Wednesday, July 06, 2005

Cheery Cherry Jam

Last night I made cherry, for lack of a better phrase, jam. I could use "preserves" but that sounds so Martha Stewart, or maybe cherry incarcerations might work best for Martha. Or how about Martha's Jail House Cherry Conserves. Interestingly Preservative in Spain (and France) means rubber and I don't mean galoshes. Oddly conserve too might apply to this as in "no thanks I am conserving myself". Anyway it's cherry time in here in Catalunya so I got 3 lbs for 2 euros. OK I didn't go to the beautiful mercado right up the street I was at the dumpy low rent Supermarket buying a box of roach hotels and there next to the cashier, the batteries and the preservatives were 2 kilo boxes of cherries. My favorite cherries come from a nearby region called Llieda. These came from there so I broke my rule about not buying stuff like this in dumpy supermarkets and well... bought them.

As always when I make jam it came out runny. I know the rule is an equal amount (in weight) of stuff to sugar. Whether it be gooseberries or stove bolts it's 50/50. In the health concious 80s using this much sugar seemed like shooting up in front of your grandma or having sex with a ferret at the downtown library, so everybody had runny jam or added way too much waxy pectin or made that weird stuff called freezer jam, which for all intents and purposes is a popsicle. But the truth be the truth if you want it to set it's 50/50 or nuttin'.

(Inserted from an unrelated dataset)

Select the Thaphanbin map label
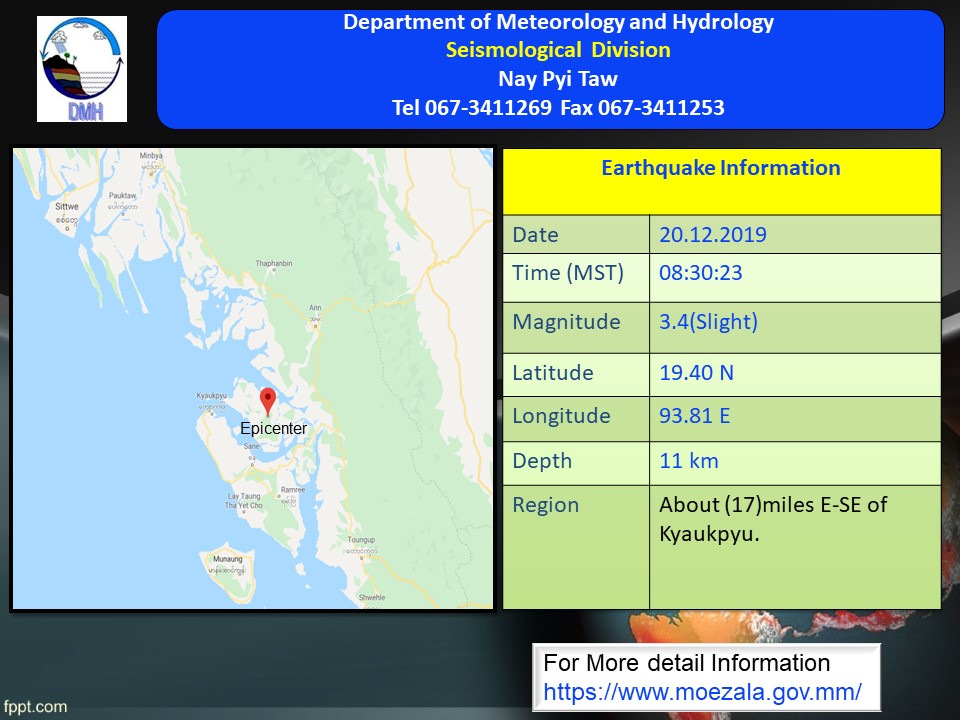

OK so I get this nice recipe for chunky strawberry jam from the BBC's website. It's from some swank gastro-pub in Upper Bottom Lick sur Mer or someplace. Cozy feel, nice picture of the stuff being held by 2 happy lesbians who have left there jobs working as editors at Penguin and invested their respective divorce settlements into this charming country inn located unbeknownst to them within spitting distance from a Nuclear power plant and The Royal Harrier Crash Jet Crash Facility.

The recipe said 3 stone 7 of luscious perfectly ripe english strawberries. So I got a few rocks and kinda guessed the same amount of cherries... no I am lying. It said 2 kilos of strawberries stemmed and cut in half. Personally I always leave the stems in, I love that christmasy feel that inedible green leaves adds to my strawberry jam... And 1.67 kilos of sugar. OK and the zest and juice of 1 lemon. Could the international food tribunal please come up with another word for zest? How about peel for example. OK I'm using Spanish cherries and not English strawberries but I figure we are in the same ballpark. 1.67 kilos? where did they get that number, from the local Wicken council?

Note: In Europa they only measure by volume when it comes to liquids or deducing the size of an apartment. No they go by weight which is good and much more accurate but requires a scale. So off I go to the tienda de Electricos Domesticos. Oddly it's inside the beautiful mercado where I didn't buy the cherries. I had to sneak past my fruit lady Angela on the way to buy the scale because I knew it would be all over the mercado that I bought the cherries at the dumpy supermarket and not from her. The result of this indiscretion would be 6 months os peaches like baseballs and rubber carrots. So the tienda de Electricos Domesticos has a few scales. OK let this known, this is the truth, European domestic kitchen equipment sucks. It's true! It's all plastic and looks like a fashion accessory for a french house wife who smokes long skinny cigarettes, takes classes in furniture restoration and waits for her next bikini wax while Jean Claude slaves away running spreadsheets in the acquisitions department of a multi national company that makes the batteries for a guidance system for handheld cluster bombs.

Oh darn!!! The coffee... Gotta go, mas tarde!!!